Исследования, проведенные в Бельгии, показали, что молодые люди стремились выбрать спутника или спутницу жизни в родном крае; даже на региональном уровне (как, например, Фландрия, Валлония и район Брюсселя) отступления от этого правила были не так уж часты. Большинство семей состояло из жителей одной либо лимитрофных местностей, одного административного округа, одной провинции. Таким образом, при заключении брака соблюдалась локальная эндогамия, и ее степень во фламандских провинциях была традиционно выше, чем в валлонских.
На случаи локальной эндогамии и ее нарушения в период ухаживания обращали внимание бельгийские этнографы XX в. Например, А. Мариню писал о том, как парни той или иной деревни оберегали девушек от посягательств соперников из соседних селений.

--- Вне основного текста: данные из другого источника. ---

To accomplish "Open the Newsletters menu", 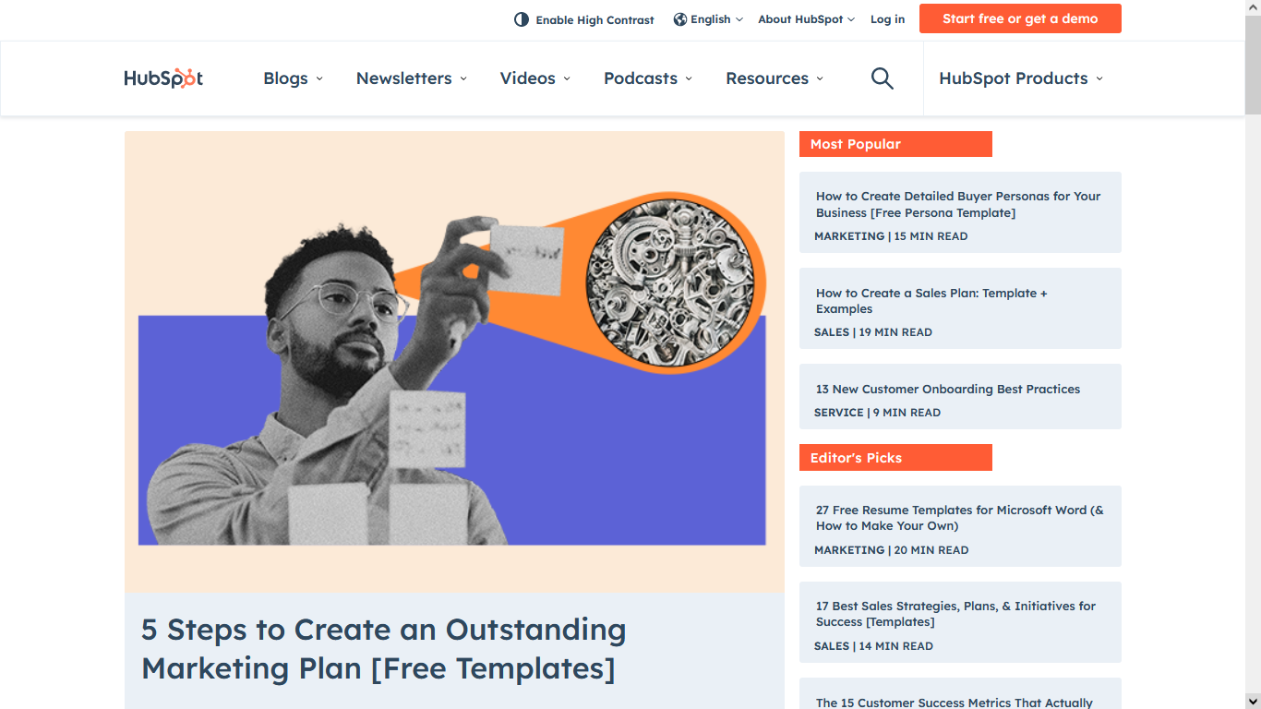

По его мнению, юноши воспринимают именно этот девичий коллектив как круг своих потенциальных невест.{757} Поэтому нарушение локальной эндогамии каралось иногда даже и в середине нашего столетия. Корни этого обычая уходят к глубину веков. Так, в средневековье на территории современной Бельгии был распространен один из вариантов права жениться или выходить замуж в пределах домена — владения сеньора (le droit domanial de formariage).[8] Если же мужчина или женщина вступали в брак вне его поместья, то должны были восполнить сеньору убытки.
Таким образом, наряду с локальной и сословной (социальной) эндогамией определяющим здесь было право господина распоряжаться судьбами своих подданных. Этот обычай исчез уже в конце средневековья, но в наиболее глухих уголках страны он просуществовал еще почти до последних дней Старого режима (т. е. до 1789 г.), а во многих местностях между реками Самброй и Маасом его отголоски чувствовались еще в начале XX в. Например, в селении Спонтен парень, женившийся «на сторону», или девушка, вышедшая замуж за чужака и покинувшая родные места, должны были уплатить определенную денежную сумму в качестве штрафа или откупного общине (а первоначально господину), которая теряла своего члена.